Beware when using DES/TripleDES for data encryption
I recently worked on a secure device application which requires a PIN code to be entered as startup.The application database also needs to be encrypted. My first approach was to use a DESCryptoServiceProvider, which is among the few supported encryption methods in the .NET Compact Framework, to encrypt the database using the PIN code itself as the secret key.
My full code can be found here.
Soon after, I discovered the problem. The encrypted database can be decrypted if the secret key provided is slightly wrong. For example, if the secret key I used when encrypting is 12345678, the decryption will work with both 12345678 and 12345778 (wrong value). Thinking that this was almost certainly a bug, I went ahead to file a report at Microsoft Connect.
I did not have to wait until Microsoft responsed me (which was 3 days later) for an answer.

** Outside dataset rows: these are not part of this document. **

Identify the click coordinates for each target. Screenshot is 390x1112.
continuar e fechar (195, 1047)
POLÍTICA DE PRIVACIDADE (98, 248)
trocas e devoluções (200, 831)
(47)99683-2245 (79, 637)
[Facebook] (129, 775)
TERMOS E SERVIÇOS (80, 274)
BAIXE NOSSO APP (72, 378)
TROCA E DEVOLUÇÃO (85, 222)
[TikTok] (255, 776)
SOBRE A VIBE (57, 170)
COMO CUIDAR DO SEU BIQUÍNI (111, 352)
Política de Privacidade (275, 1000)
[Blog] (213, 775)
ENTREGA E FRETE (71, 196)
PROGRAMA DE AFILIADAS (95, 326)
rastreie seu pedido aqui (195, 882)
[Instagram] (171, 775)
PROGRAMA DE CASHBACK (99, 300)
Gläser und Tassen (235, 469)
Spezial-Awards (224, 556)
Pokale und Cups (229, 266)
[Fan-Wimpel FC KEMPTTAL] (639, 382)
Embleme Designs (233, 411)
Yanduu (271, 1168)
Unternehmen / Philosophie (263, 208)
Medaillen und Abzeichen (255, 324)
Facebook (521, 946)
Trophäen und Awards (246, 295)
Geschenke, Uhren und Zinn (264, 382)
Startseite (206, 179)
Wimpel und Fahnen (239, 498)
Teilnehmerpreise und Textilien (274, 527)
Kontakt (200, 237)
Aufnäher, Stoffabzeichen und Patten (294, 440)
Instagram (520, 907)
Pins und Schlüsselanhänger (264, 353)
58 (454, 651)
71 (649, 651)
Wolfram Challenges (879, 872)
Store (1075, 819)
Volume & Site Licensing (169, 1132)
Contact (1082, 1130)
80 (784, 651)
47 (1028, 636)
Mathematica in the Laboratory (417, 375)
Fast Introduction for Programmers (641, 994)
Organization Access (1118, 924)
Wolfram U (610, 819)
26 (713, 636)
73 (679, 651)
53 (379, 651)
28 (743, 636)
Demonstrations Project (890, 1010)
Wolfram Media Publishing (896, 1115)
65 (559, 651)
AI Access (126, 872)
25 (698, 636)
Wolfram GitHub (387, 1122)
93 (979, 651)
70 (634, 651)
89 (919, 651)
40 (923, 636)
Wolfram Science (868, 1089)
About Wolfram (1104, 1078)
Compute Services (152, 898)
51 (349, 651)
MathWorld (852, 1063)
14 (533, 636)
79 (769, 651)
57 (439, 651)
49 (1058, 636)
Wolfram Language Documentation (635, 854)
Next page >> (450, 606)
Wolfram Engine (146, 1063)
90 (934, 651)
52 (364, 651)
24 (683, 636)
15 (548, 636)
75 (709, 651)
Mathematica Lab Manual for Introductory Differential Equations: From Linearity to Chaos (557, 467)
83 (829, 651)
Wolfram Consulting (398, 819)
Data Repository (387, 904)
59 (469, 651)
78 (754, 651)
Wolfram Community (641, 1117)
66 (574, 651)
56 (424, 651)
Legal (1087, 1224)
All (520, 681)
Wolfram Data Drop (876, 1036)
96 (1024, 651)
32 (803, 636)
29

Soon after I read the Wikipedia article on DES, I immediate realized my mistake. The key ostensibly consists of 64 bits; however, only 56 of these are actually used by the algorithm. Eight bits are used solely for checking parity, and are thereafter discarded. This explains why the wrong secret key can be used to decrypt the data as described above.
I changed to TripleDES only to observe the same behaviour. As AES is not supported on the compact framework, I end up encrypting the database using an MD5 hash of the PIN code. Although you may argue that MD5 has some chance of collision, the above hash + encryption combination will ensure, at least with ultimate possibility, that there is no way for the database to be decrypted without the correct password.